** begin QUOTED PASSAGE **

# Crusty Western Flyer



## Lance Vangraham (May 6, 2017)

Next project is this western flyer. Not sure on a year for it. Also forgot to get a pic of the serial number. Can anyone tell me a year on it with out serial number? Planning on cleaning it up and polishing rust away. And then sell it, but I always seem to keep them after I'm done hahaha. Thanks guys!


----------



## Adamtinkerer (May 7, 2017)

60s Huffy built, w/a Schwinn chain ring, and newer seat. First digit of serial is the year. '5H12345' would be a '65.


----------



## Lance Vangraham (May 7, 2017)

Thank you for the info!


----------



## partsguy (May 10, 2017)

The fork is also not original either.


----------



## Lance Vangraham (May 11, 2017)

This one will be a fairly quick project and I'll be selling it as a "bar bike". Going to try clr on that rust and see if the og paint comes back to life


----------



## Lance Vangraham (May 11, 2017)

Got it in the shop tonight. Soaking it down with penetrant. Took a few more pictures, crank hits the frame a tiny bit, so I may change that out for a diff one. Super light so I am thinking it will make a great bar bike for someone. Here are a few more pics.


----------



## partsguy (May 17, 2017)

Lance Vangraham said:


> Got it in the shop tonight. Soaking it down with penetrant. Took a few more pictures, crank hits the frame a tiny bit, so I may change that out for a diff one. Super light so I am thinking it will make a great bar bike for someone. Here are a few more pics.
> 
> View attachment 465508
> 
> ...




 What is a "bar bike"?

I MIGHT have a spare crank for this exact style of Huffy. I will have to check when I get home Friday night though.


----------



## Lance Vangraham (May 18, 2017)

partsguy said:


> What is a "bar bike"?
> 
> I MIGHT have a spare crank for this exact style of Huffy. I will have to check when I get home Friday night though.



 A bar bike is a bike that would be used as transportation when you go bar hopping. I got the crank set in good working g order and cleaned up now. Thanks though!


----------



## Lance Vangraham (May 18, 2017)

Here is an update on my progress. Waiting on tires to show up and that's about it. There was chrome under that rust!


----------



## partsguy (May 18, 2017)

Looking good man!!

Thanks for the info too!


----------



## Oilit (May 18, 2017)

partsguy said:


> The fork is also not original either.

** end QUOTED PASSAGE **
** begin LISTED ENTRIES **

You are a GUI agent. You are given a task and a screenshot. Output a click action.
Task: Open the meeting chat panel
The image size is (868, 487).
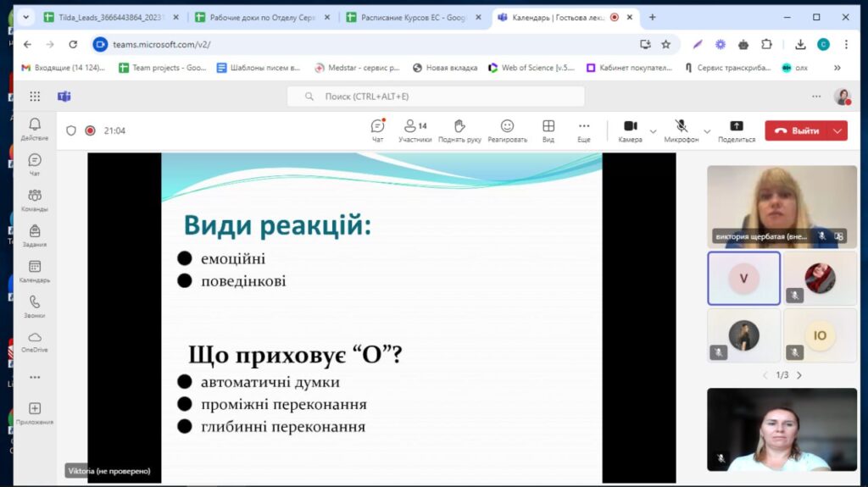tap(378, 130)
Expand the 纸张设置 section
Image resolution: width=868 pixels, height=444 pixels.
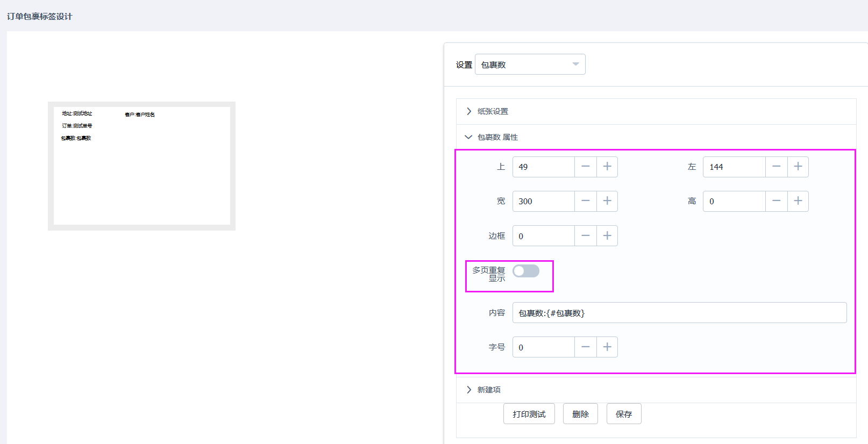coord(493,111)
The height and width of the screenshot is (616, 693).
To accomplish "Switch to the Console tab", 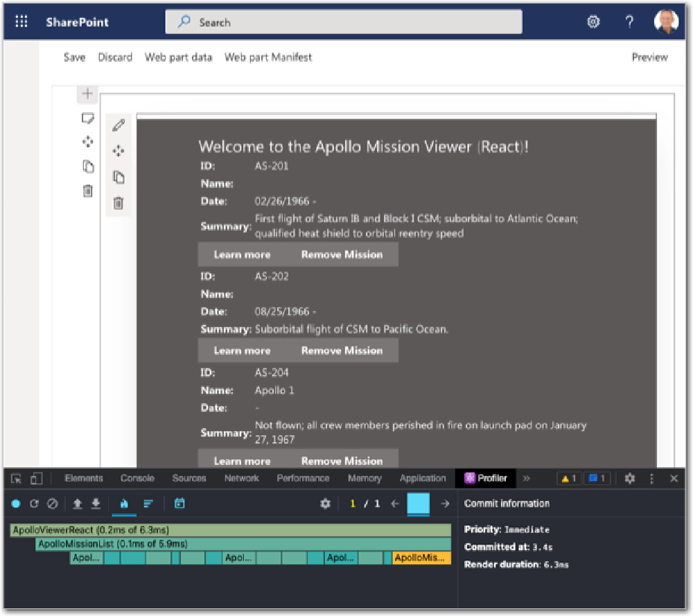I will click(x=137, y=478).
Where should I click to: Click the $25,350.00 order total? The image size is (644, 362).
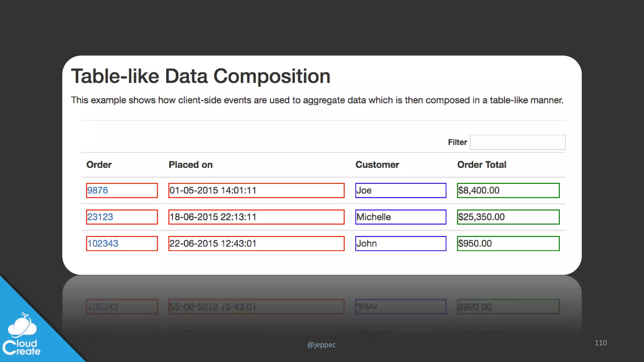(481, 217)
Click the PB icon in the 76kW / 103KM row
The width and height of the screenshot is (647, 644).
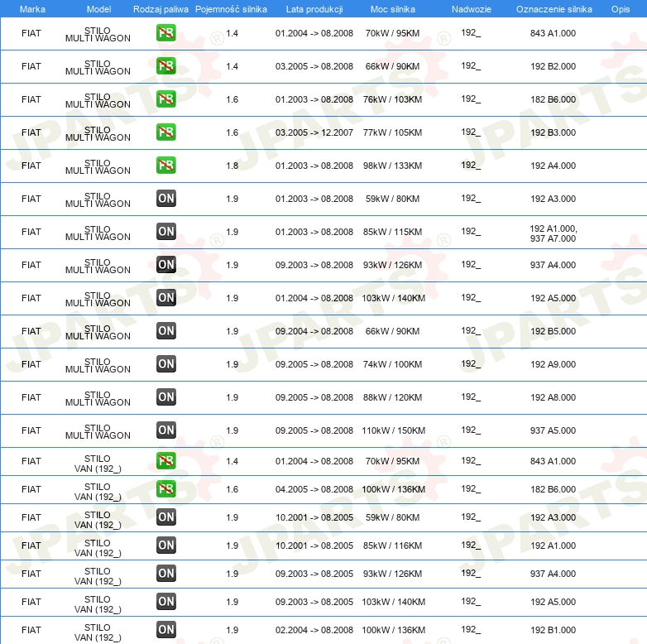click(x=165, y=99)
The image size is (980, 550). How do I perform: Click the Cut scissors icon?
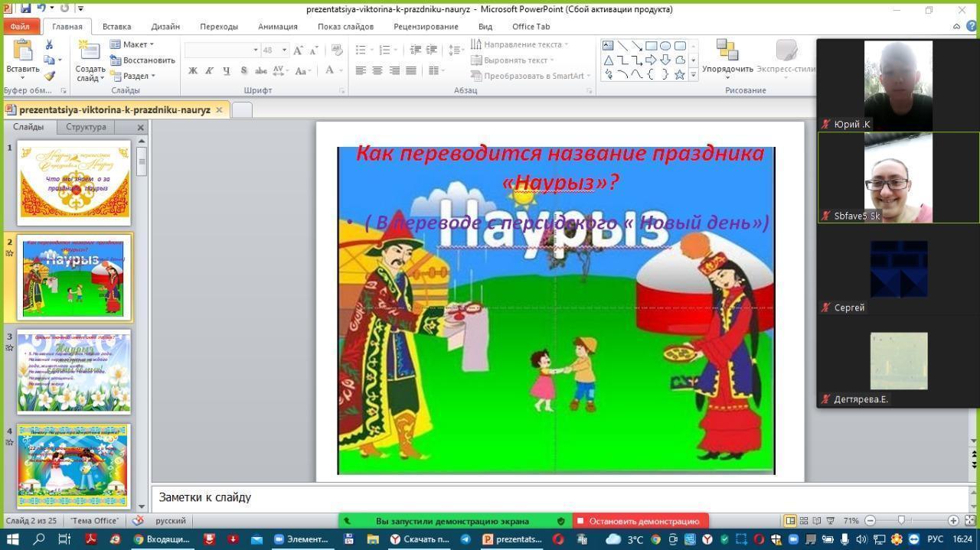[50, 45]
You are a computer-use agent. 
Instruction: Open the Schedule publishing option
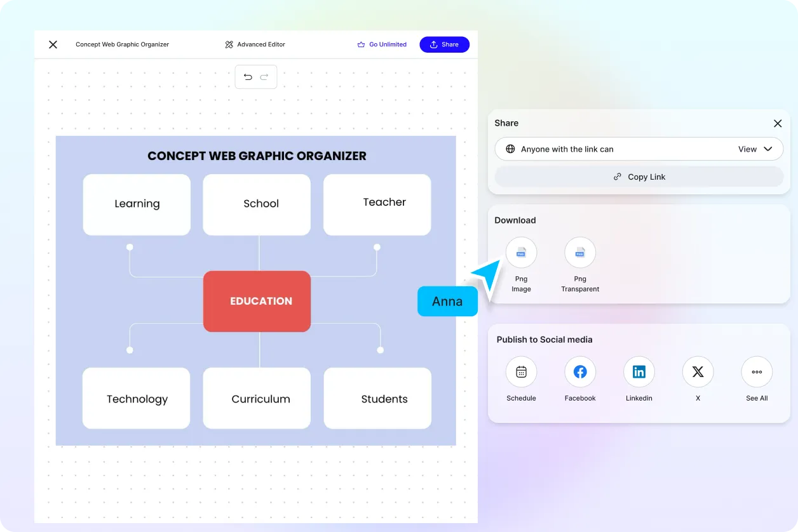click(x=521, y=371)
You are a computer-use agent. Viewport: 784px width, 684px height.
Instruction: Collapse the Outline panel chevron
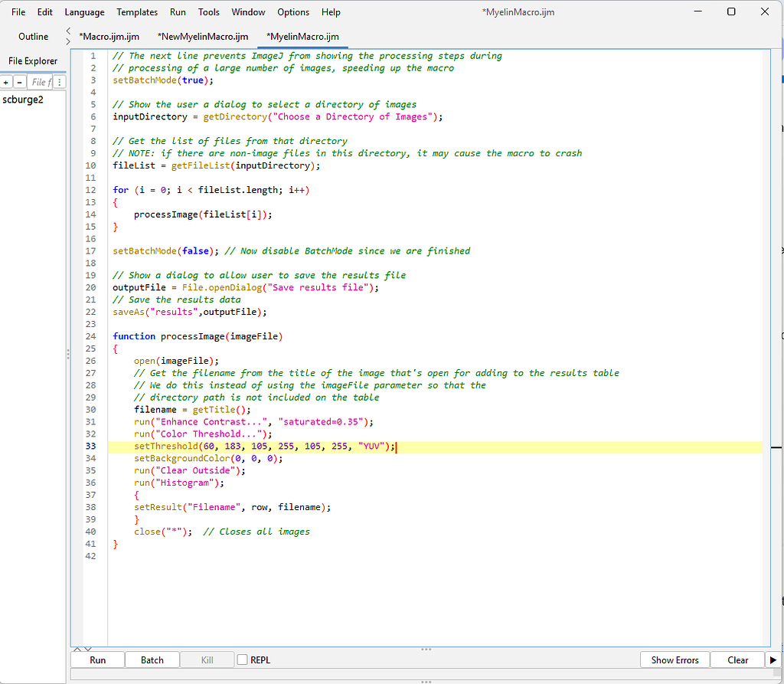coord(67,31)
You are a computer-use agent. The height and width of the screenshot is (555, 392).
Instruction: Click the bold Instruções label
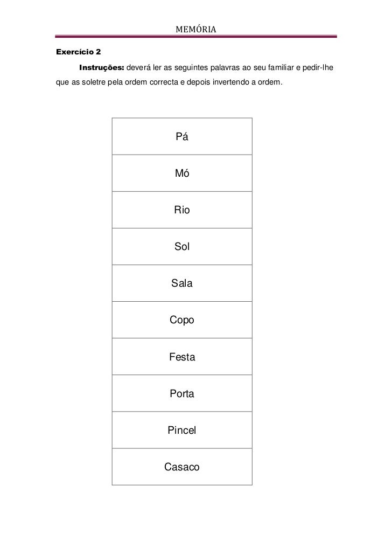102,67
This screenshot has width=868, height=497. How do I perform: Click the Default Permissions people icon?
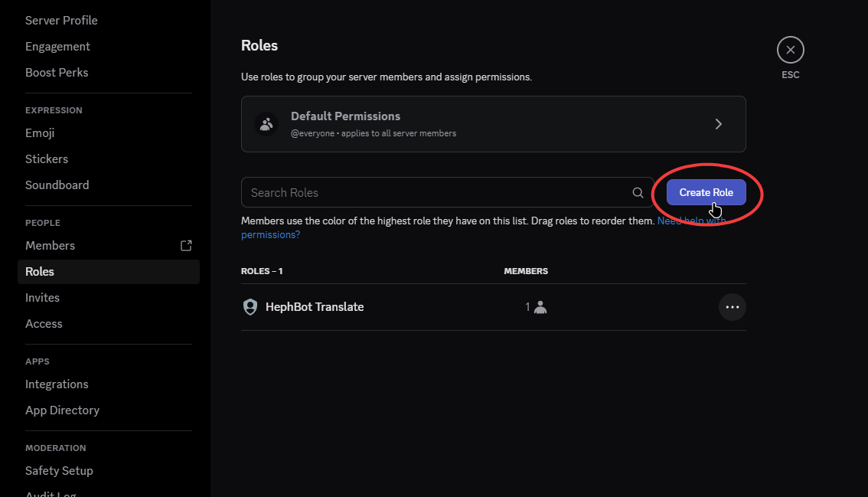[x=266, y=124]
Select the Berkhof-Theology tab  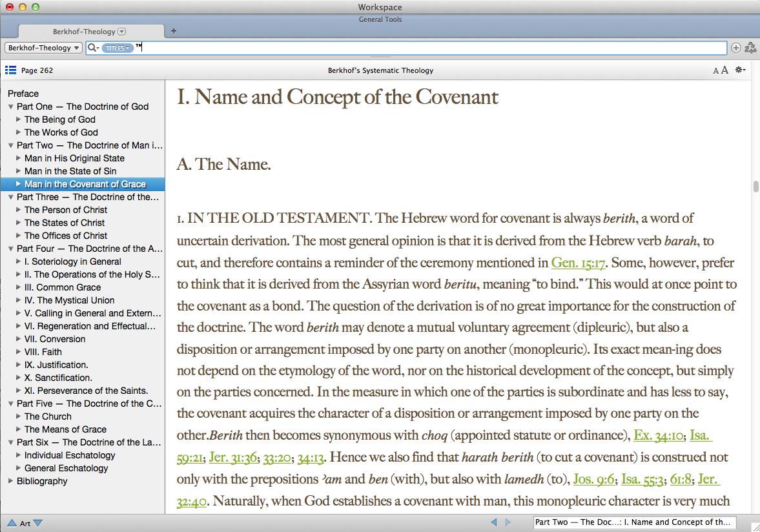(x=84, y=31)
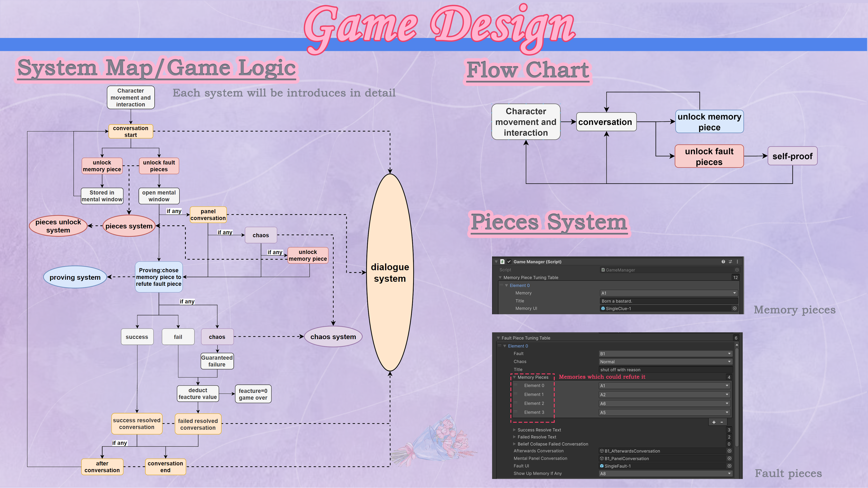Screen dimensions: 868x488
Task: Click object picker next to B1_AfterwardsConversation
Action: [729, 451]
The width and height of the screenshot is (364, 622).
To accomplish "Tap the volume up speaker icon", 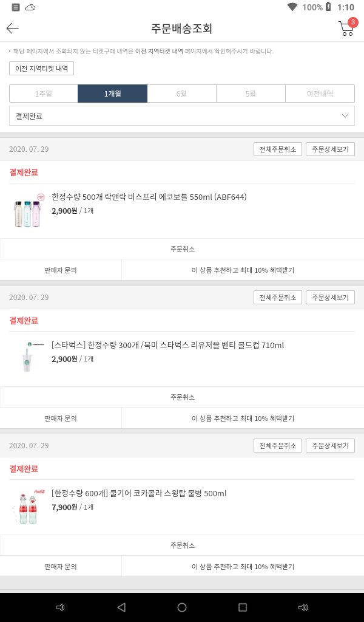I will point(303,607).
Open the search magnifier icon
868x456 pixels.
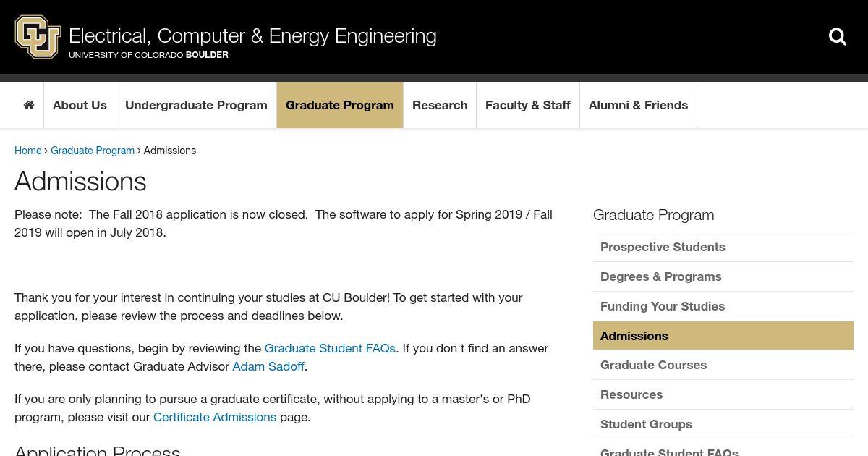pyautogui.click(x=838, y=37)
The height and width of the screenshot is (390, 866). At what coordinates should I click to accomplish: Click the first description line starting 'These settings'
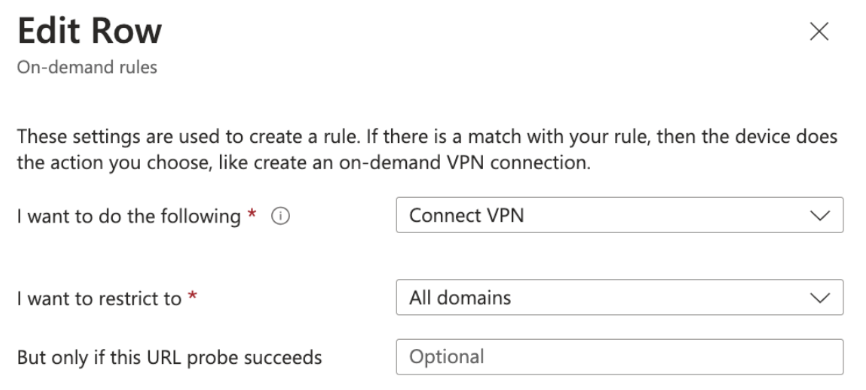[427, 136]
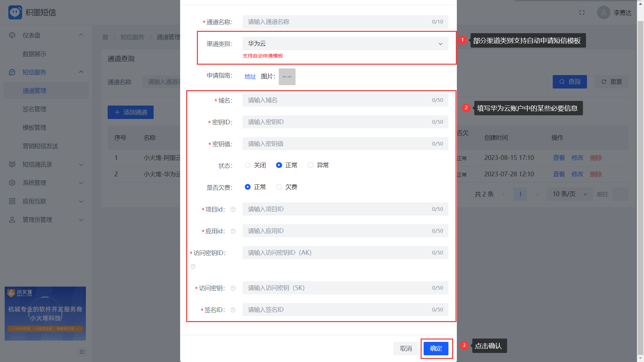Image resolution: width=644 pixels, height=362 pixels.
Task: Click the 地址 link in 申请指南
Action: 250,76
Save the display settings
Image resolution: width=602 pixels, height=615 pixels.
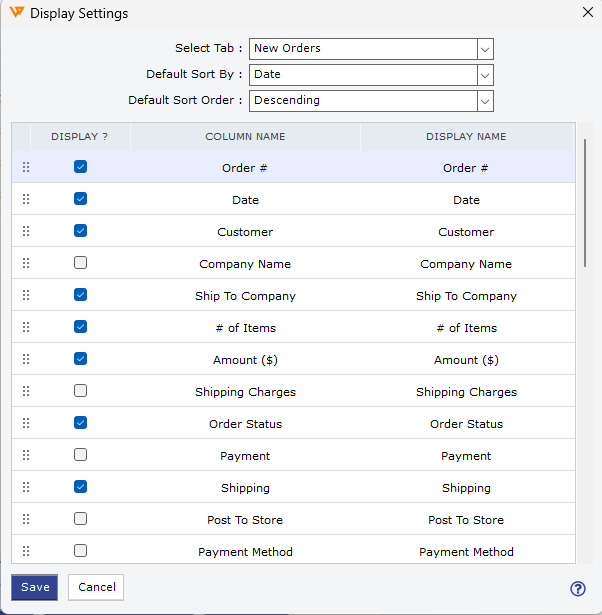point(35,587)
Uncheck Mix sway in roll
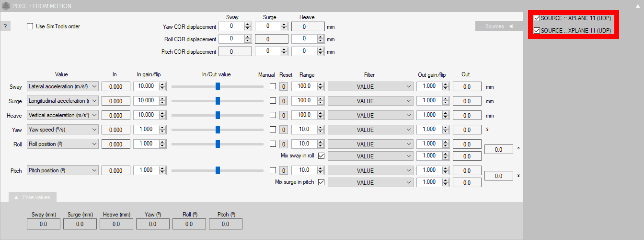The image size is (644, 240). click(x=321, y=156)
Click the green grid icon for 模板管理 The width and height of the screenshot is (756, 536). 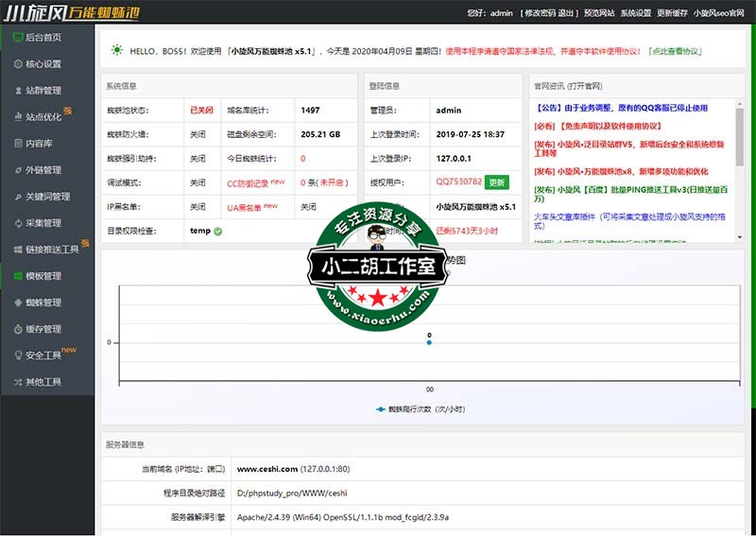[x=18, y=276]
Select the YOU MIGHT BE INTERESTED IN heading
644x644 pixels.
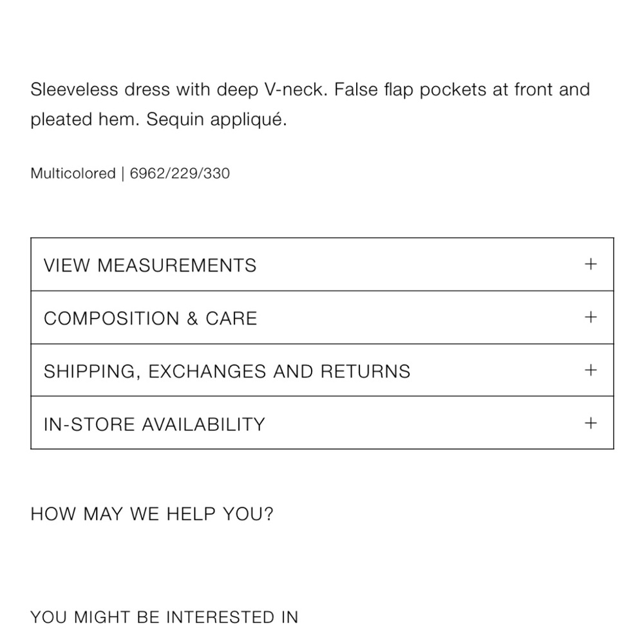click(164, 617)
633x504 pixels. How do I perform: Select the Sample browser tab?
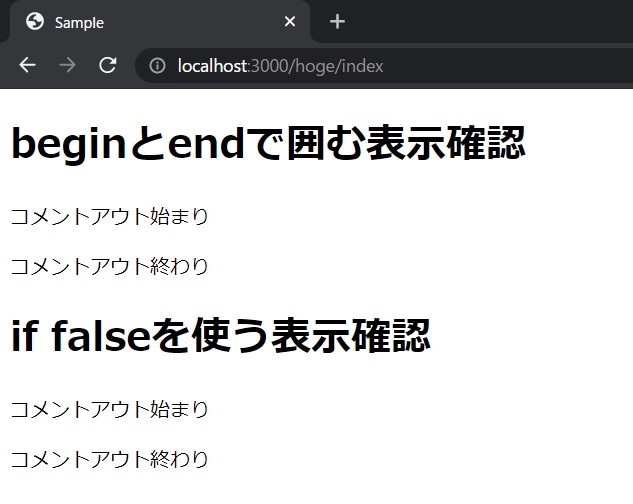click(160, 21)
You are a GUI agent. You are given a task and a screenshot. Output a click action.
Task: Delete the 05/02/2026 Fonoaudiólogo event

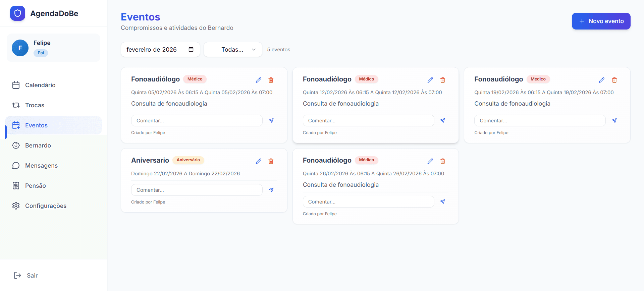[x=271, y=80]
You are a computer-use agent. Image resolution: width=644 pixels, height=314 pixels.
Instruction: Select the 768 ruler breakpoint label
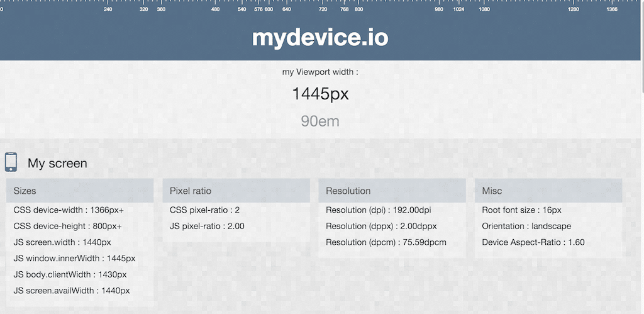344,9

** end LISTED ENTRIES **

THE PROBLEM:
In the Western Flyer thread above, start at the words "## Lance Vangraham (May 6, 2017)" and stop after "would be a '65.". Output that span verbatim.

TASK ANSWER:
## Lance Vangraham (May 6, 2017)

Next project is this western flyer. Not sure on a year for it. Also forgot to get a pic of the serial number. Can anyone tell me a year on it with out serial number? Planning on cleaning it up and polishing rust away. And then sell it, but I always seem to keep them after I'm done hahaha. Thanks guys!


----------



## Adamtinkerer (May 7, 2017)

60s Huffy built, w/a Schwinn chain ring, and newer seat. First digit of serial is the year. '5H12345' would be a '65.